Level of distribution of unbalanced convolutions

We show that if an essentially arbitrary sequence supported on an interval containing $x$ integers, is convolved with a tiny Siegel-Walfisz-type sequence supported on an interval containing $\exp((\log x)^{\varepsilon})$ integers then the resulting multiplicative convolution has (in a weak sense) level of distribution $x^{1/2 + 1/66 - \varepsilon}$ as $x$ goes to infinity.
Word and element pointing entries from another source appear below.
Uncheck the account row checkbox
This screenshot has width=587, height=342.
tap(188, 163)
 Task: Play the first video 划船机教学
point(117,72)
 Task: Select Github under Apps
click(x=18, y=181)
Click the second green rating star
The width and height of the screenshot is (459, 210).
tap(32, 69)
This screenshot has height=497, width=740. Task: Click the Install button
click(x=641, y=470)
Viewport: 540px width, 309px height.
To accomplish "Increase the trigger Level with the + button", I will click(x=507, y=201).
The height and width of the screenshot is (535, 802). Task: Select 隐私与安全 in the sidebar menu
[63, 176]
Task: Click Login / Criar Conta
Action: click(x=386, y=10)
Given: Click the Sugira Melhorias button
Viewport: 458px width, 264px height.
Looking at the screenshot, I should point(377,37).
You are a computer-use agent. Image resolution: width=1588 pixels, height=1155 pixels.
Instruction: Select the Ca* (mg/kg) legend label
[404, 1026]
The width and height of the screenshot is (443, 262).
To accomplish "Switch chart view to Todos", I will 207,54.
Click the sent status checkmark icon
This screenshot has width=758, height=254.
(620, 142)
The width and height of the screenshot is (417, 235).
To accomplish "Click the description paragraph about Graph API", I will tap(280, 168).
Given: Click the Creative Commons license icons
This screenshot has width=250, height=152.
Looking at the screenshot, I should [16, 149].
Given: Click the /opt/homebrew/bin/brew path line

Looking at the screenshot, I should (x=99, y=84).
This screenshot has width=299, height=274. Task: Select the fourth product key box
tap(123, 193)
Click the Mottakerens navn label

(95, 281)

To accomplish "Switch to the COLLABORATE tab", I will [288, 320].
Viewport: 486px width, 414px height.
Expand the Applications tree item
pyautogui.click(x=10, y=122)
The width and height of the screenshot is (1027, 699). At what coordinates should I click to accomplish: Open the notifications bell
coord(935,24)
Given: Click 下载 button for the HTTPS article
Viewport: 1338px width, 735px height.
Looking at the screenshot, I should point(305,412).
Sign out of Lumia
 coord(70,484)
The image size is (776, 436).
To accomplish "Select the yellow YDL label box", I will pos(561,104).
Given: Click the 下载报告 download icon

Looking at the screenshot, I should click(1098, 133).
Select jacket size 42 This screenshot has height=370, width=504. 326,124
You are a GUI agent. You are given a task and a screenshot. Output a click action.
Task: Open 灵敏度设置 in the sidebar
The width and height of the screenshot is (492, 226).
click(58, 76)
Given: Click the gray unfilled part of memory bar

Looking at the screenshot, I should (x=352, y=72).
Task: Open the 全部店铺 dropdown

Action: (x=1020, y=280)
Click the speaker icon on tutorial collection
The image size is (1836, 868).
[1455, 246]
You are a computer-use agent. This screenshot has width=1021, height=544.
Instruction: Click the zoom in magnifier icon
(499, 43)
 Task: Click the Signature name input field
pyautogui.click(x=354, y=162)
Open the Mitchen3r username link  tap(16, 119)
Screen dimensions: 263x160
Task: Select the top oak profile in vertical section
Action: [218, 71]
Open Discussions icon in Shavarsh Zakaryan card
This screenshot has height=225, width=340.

This dispersion estimate has a number of consequences for: the distribution of the $k$th divisor function to moduli $x^{1/2 + 1/66 - \varepsilon}$ for any integer $k \geq 1$, the distribution of products of exactly two primes in arithmetic progressions to large moduli, the distribution of sieve weights of level $x^{1/2 + 1/66 - \varepsilon}$ to moduli as large as $x^{1 - \varepsilon}$ and for the Brun-Titchmarsh theorem for almost all moduli $q$ of size $x^{1 - \varepsilon}$, lowering the long-standing constant $4$ in that range. Our result improves and is inspired by earlier work of Green (and subsequent work of Granville-Shao) which is concerned with the distribution of $1$-bounded multiplicative functions in arithmetic progressions to large moduli. As in these previous works the main technical ingredient are the recent estimates of Bettin-Chandee for trilinear forms in Kloosterman fractions and the estimates of Duke-Friedlander-Iwaniec for bilinear forms in Kloosterman fractions.